A/N:

M.M: Thank you for reviewing! I'm glad you like my writing. I ws actually professionally taught, but sadly (for real world careers) I prefer writing fanfiction. Fangirl by Rainbow Rowell was my soul book (though my username existed before her book; she totally copied me. Hahaha).

Guest: I am assuming you are my fan-stalker-sama, if you aren't I apologize in advance. Still thanks for reviewing! I'm trying to update whilst I have inspiration. And before fanfiction kicks me out before I remember my password. Thank gods I was logged in on an ancient computer. This is 'the' chapter, but none of my comic scenarios are how Yami reacts. This is the harking back to the original 2005 version.

Ch 25: Self Mutilation

Three weeks ago

Ok, Yami tells himself as he sits primly in front of the largest bespoke source of processing power, he the Pharaoh of millennia past. He can do this. It's not as if he hasn't had lessons from Ryou's and Yugi's training crash course from hell to modernity last February. He certainly can use this computer. Besides he ought to be more focused at the mystery before him.

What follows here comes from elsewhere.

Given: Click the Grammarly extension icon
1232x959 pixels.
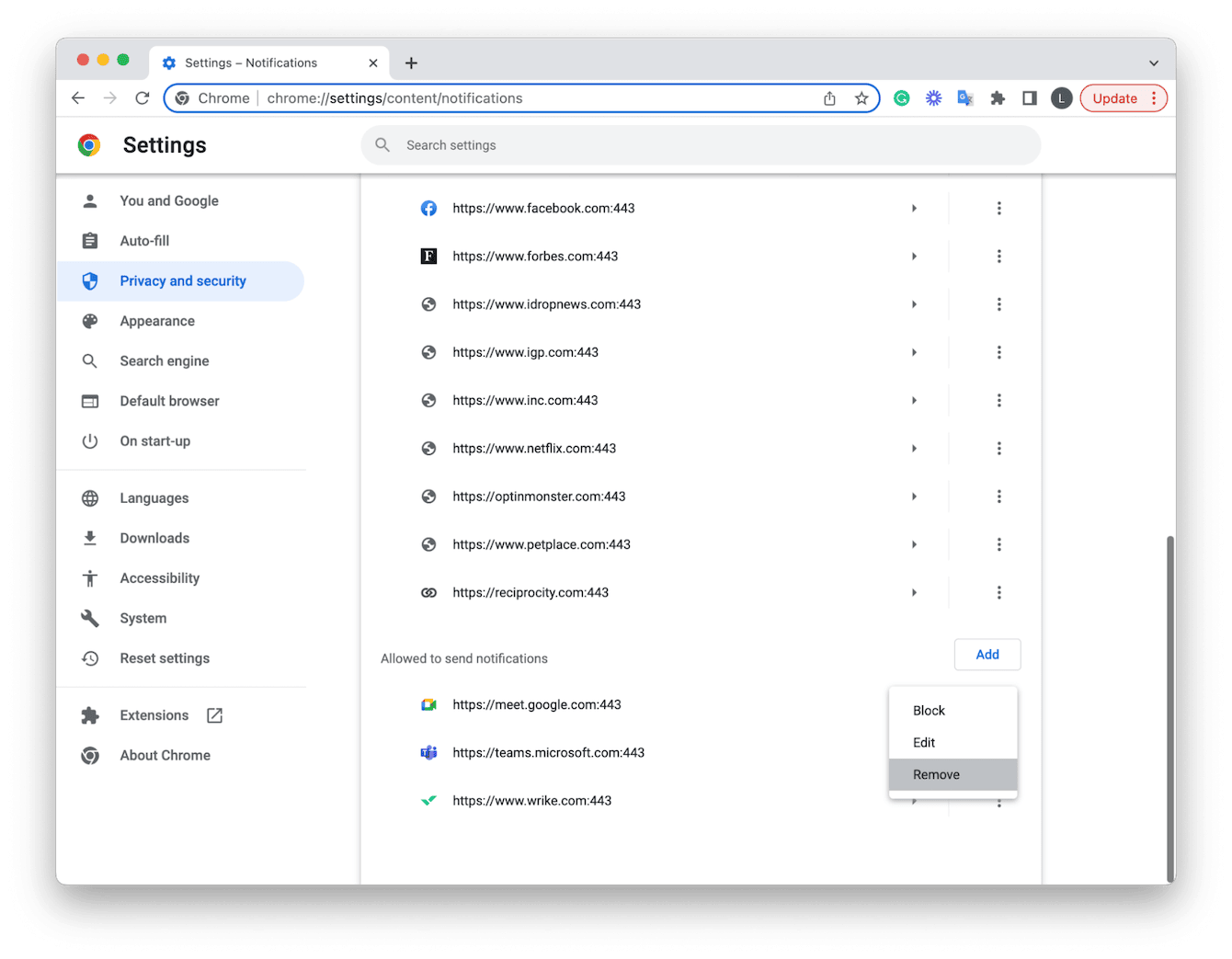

And he is. Less than a full week has passed since Yami bore witness to Bakura—before the shoplifting of what had been the strangest and yet, Yami knew it had to be linked. Miracles aren't so all seeming with the missing link. He would know, as one of the many Pharaohs that took the history of the pyramids of long ago with him. He…just needed the link.

This computer and it's search engines (Yugi had recommended the one his Grandfather had spent all of the last month marveling about Go-gal, or Google. Named after some obscure mathematical number he thinks Solomon and Yugi had raved, with a revolutionary algorithm. So far, Yami mused at tapping at the keyboard, he wasn't very impressed with the results shown to him, though querying for: 'blood stains and long sleeves' seemed to pull up a lot of poorly designed graphic boards for depressed teenagers.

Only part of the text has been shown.